Dans le prolongement de ces objectifs, le système français SIGNALE !, permettant à toute personne de signaler des faits de manipulation de compétitions sportives de façon anonyme, a été rendu opérationnel à l’occasion des Jeux de Tokyo. « Alors que le recueil et la circulation d’information sont des enjeux cruciaux dans la lutte contre les fraudes sportives, cet outil piloté par le parquet national financier est et sera un véritable atout » confirme le commissaire divisionnaire Stéphane Piallat, chef du Service central des courses et jeux (SCCJ). A moyen terme, Signale ! sera complété pour recevoir d’autres signalements en matière d’atteinte à l’intégrité du sport ou des sportifs. Le ministère chargé des Sports travaille en ce sens avec les partenaires de la Plateforme nationale, dont le SCCJ, ainsi qu’avec l’Agence française de lutte contre le dopage pour les alertes concernant la consommation de stimulants et avec la Défenseure des Droits pour les situations de discriminations.
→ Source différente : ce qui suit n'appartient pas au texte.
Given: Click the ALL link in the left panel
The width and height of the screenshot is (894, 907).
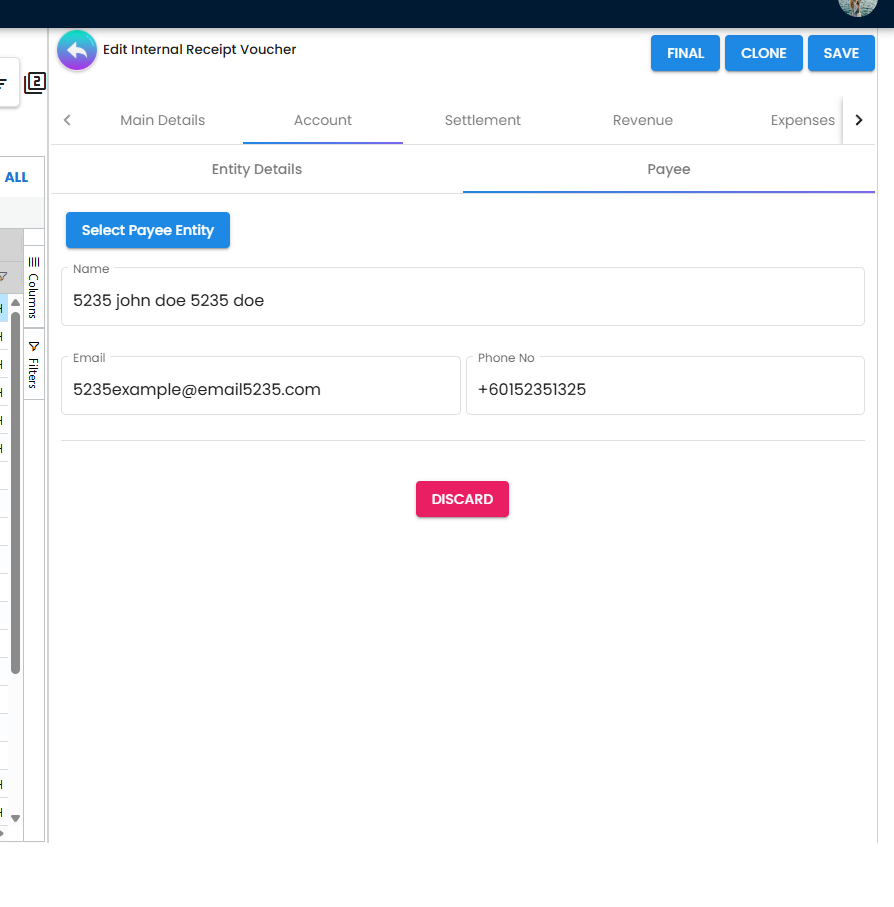Looking at the screenshot, I should (x=18, y=177).
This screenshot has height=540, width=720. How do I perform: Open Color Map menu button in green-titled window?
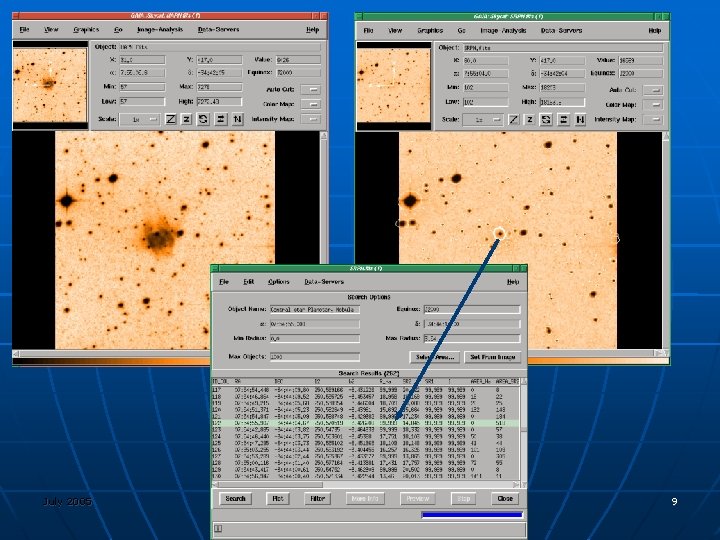653,105
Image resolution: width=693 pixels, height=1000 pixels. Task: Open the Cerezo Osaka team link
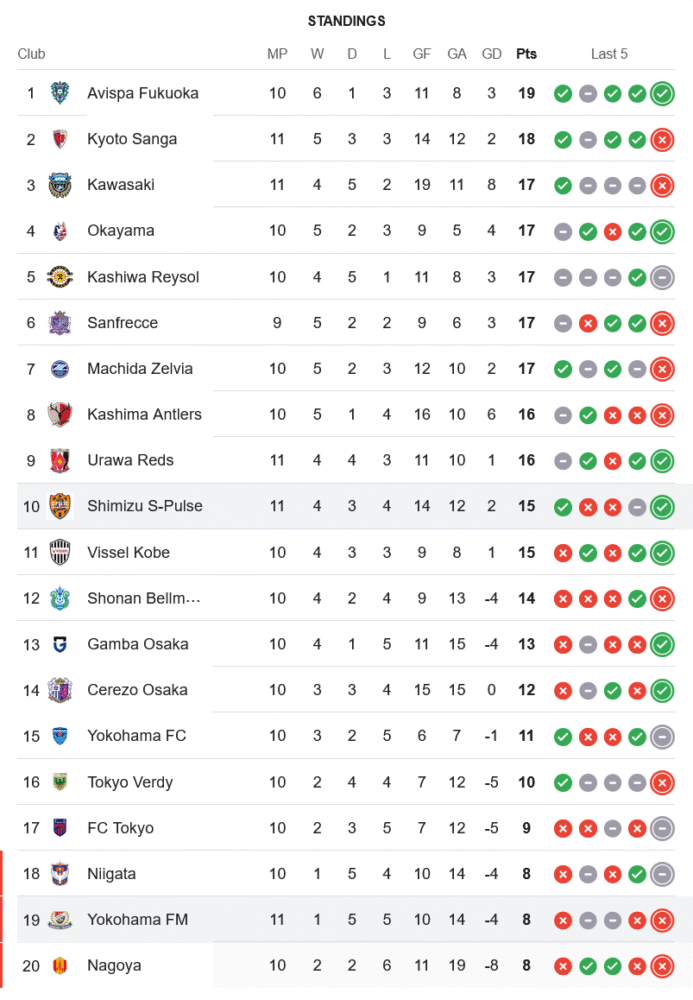tap(139, 690)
Un dispositif judiciaire en pleine adaptation
« Les paris illégaux ont pris une dimension internationale via les plateformes de paris en ligne, souvent situées dans des pays où les paris sportifs sont peu réglementés, ce qui complique considérablement la tâche des autorités de police » alerte la section de lutte contre la criminalité financière d’Interpol. La coopération internationale est alors indispensable. Le récent succès de l’opération SOGA VIII (acronyme issu de Soccer Gambling) ciblant les paris illégaux et les activités associées de blanchiment d’argent organisées lors des grandes compétitions de football a permis l’arrestation, en septembre, de quelque 1 400 suspects en Asie et en Europe. Les autorités ont également saisi 7,9 millions de dollars en espèces, ainsi que des ordinateurs et des téléphones portables connectés à près de 465 millions de dollars de paris. « Cette opération illustre un glissement des méfaits vers des activités en ligne, les criminels tirant pleinement parti de la technologie financière, de l’utilisation de sites Web internationaux de jeux d’argent et de comptes bancaires en ligne » constate Wong Wai, chef du Bureau du crime organisé de la police de Hong Kong et président du Groupe d’experts sur le crime organisé Asie-Pacifique d’INTERPOL. La France qui participe aux opérations menées par INTERPOL, s’est dotée d’uneunité dédiée à la lutte contre la fraude interne au SCCJ composée de spécialistes notamment chargés de la surveillance des paris sportifs et des fraudes internationales. « Nous traitons déjà les affaires de fraudes sportives mais la création de cette unité s’inscrit dans une dynamique de montée en puissance des capacités judiciaires et d’adaptation de la réponse policière à des fraudes difficilement détectables. La nature même des paris sportifs dont les mises se font sur des résultats précis, facilite la fraude. Il est, en effet, assez aisé de perdre un set ou de laisser passer un but sans que cela ne semble anormal. La corruption, le blanchiment et les paris faussés sont autant d’actions contre lesquelles nous luttons. » conclut le commissaire divisionnaire Piallat.